Il benvenuto in Germania è quello che riceve il patriarca della famiglia, l’armeno Huseyin Yilmaz quando giunge il 10 settembre 1964, milionesimo straniero all’ufficio immigrati e, cedendo il posto per cortesia, si trova milionesimo +1 e quindi ri-precipitato nell’anonimato più oscuro. Proprio la sua storia oscura viene raccontata ad un nipote bambino, umiliato a scuola dal rifiuto dei compagni turchi ad immetterlo nella propria squadretta (non è più turco, essendo i suoi genitori ormai di nazionalità tedesca) e dalla parallela ripulsa dei tedeschi (che tedesco è uno che si chiama Cenk Canan e la cui famiglia proviene da un paese che non sta nemmeno nella carta d’Europa?).

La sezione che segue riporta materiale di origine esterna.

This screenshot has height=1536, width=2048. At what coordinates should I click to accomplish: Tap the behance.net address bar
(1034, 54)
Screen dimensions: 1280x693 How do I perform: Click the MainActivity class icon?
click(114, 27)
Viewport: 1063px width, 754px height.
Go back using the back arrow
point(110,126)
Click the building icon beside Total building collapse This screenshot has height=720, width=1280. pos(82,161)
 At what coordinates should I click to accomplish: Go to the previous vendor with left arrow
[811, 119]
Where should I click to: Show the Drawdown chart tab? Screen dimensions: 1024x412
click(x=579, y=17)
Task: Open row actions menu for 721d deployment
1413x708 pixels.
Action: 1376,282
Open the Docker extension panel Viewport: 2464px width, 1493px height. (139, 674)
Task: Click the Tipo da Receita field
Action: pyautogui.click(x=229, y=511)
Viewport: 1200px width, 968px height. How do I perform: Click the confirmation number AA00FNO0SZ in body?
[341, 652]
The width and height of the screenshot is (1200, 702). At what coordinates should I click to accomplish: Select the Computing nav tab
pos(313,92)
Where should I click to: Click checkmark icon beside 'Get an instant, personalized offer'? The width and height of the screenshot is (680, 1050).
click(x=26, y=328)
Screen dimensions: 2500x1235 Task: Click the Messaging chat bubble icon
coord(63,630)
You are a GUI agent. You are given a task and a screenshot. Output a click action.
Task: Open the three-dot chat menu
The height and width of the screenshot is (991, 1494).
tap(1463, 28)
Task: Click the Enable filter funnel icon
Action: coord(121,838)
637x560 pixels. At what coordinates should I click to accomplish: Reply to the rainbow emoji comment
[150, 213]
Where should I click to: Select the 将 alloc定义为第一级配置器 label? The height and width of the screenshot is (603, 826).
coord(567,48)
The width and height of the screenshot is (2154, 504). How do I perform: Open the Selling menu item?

I quarantacinque anni della storia del patriarca, dei suoi figli e dei suoi nipoti, si snodano con grazia attraverso il racconto, fatto di armoniosi flashback, di una nipote che collega i fili dei racconti familiari, vissuti à rebours: dall’emozione per l’ottenimento del passaporto tedesco alla infanzia armena, all’innamoramento, all’immigrazione lacerante che prima priva per lungo tempo i figli del proprio  padre e poi, quando questi verrà a riprenderseli, degli amici e delle abitudini acquisite. E poi le emozioni della madre, prima chiusa nel guscio domestico e poi sempre più integrata;  a sorpresa, dopo quasi mezzo secolo la decisione autoritaria del ritorno in Armenia. 
 


 

Ma il vecchio è saggio e sa che la vita dei suoi è in Germania: il viaggio sarà semplicemente l’occasione per conoscere la propria storia e le proprie radici. Anche il destino è saggio e concluderà con un colpo di genio la vita dell’uomo, proprio la da dove era partito, là, dove un figlio resterà per ricostruire la casa che si era rivelata un rudere. Toccherà al nipote, al ritorno “in patria“ pronunciare dinanzi alla cancelliera tedesca che aveva invitato il nonno con altri immigrati di lungo corso ad un ricevimento d’onore, pronunciare le parole testamentarie del nonno “Sono felice”. Finalmente fiero il nipotino porterà a scuola una carta d’Europa che comprenda la sua Armenia e, non più “né turco né tedesco”, potrà forse un giorno sentirsi turco tedesco.